I think most folks are now starting to wake up to the fact that we must look at the data itself. Data is a series of 1’s and 0’s, that live in many forms, systems, and environments. It is created, edited, and viewed, by people, applications, and services.
When you shift your gauze away from the firewall, and towards the data, I recommend you follow these simple steps: Classify, Discover, Protect.
Classify your data - Classifying data is not a new practice, however lots of organizations try to create too many classifications, and then find it hard to educate, and enforce across the organization, and its partners. When classifying start with bringing in all the stakeholders that own and the use data regularly. Create a manageable classification strategy that each stakeholder can agree to and re-enforce. There are some data types that are easy to classify, like PCI, HIPPA, which is very prescriptive. Yet make sure you also take your customer data, and Intellectual Property into account as well. Try to keep it simple, as 3-4 levels usually works for most organizations.

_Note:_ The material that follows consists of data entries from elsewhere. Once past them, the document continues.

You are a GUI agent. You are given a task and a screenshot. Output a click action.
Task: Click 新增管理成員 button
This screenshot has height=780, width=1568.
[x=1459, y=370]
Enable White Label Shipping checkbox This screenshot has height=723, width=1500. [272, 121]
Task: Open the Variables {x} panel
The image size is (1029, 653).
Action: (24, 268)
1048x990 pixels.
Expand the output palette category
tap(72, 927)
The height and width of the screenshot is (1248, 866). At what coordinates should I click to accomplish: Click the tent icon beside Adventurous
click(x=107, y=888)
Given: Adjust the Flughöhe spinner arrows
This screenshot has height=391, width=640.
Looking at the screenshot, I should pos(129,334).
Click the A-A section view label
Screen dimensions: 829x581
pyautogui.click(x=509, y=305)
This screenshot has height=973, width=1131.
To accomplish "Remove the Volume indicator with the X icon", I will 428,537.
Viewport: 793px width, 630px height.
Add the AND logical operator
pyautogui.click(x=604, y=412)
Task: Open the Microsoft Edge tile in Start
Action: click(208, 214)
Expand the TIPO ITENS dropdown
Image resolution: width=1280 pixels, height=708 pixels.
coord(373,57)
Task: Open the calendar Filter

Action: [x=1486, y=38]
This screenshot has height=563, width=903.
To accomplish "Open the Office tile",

BTW, If you have classified every type of data as Sensitive Data… then you are doing it wrong.
Discover your data - Once the classification is agreed upon, don’t let those stakeholders diminish and go into the west. You will need to empower them to help you discover where the data is produced, stored, and consumed. Discovery tools will help here, but tribal knowledge is worth its weight in gold. Work with the stakeholder’s team to identify the systems, and users of data in a given classification.
Protect the data - After discovering the data, you will want to begin to restrict access based on “least privilege”… If your job function doesn’t require access to it, then you shouldn’t have access to it. Often we do this easily by department, but when we have individuals like executives, consultants, and administrators, that may have elevated access to data across the organization. This is a huge risk, because guess who are the biggest targets of a breach?
With engagement from stakeholders bought in to these concepts, employees empowered with tools that help them understand what is sensitive and an organizational strategy that implements least privilege access to sensitive data you've readied your organization for protecting critical data in today's extended enterprise.